- EXERCISE PROMPT -
Find and copy each line of the listing below that has the word "will" in it.

- INPUT FOR THIS TASK -
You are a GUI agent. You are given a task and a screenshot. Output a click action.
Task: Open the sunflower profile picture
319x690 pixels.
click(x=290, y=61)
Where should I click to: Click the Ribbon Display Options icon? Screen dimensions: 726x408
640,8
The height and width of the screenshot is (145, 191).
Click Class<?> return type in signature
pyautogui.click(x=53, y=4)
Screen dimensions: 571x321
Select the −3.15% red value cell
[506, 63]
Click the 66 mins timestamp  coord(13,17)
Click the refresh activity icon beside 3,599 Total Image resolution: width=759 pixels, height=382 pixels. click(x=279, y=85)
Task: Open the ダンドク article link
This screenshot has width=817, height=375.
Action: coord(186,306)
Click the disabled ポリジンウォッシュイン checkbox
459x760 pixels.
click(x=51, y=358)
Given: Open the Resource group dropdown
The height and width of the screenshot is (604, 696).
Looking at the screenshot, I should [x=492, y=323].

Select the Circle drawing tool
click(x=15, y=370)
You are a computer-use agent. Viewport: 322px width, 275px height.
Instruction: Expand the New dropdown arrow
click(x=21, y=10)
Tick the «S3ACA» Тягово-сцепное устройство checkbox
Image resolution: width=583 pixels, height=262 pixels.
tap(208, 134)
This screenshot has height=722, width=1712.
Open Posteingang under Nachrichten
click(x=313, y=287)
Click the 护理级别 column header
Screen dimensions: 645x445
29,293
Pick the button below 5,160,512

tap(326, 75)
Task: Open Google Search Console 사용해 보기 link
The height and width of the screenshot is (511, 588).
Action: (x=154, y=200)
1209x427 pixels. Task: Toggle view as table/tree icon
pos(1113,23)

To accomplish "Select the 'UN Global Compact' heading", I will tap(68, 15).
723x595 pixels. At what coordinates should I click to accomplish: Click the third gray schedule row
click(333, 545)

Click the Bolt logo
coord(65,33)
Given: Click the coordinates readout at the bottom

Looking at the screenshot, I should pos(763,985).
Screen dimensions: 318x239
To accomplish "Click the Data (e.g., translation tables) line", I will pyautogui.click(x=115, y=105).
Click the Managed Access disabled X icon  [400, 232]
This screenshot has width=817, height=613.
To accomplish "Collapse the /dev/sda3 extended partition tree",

- FINAL ANSWER -
To accomplish "Select the 'UN Global Compact' heading", I will tap(68, 15).
To accomplish "Click the Data (e.g., translation tables) line", I will pyautogui.click(x=115, y=105).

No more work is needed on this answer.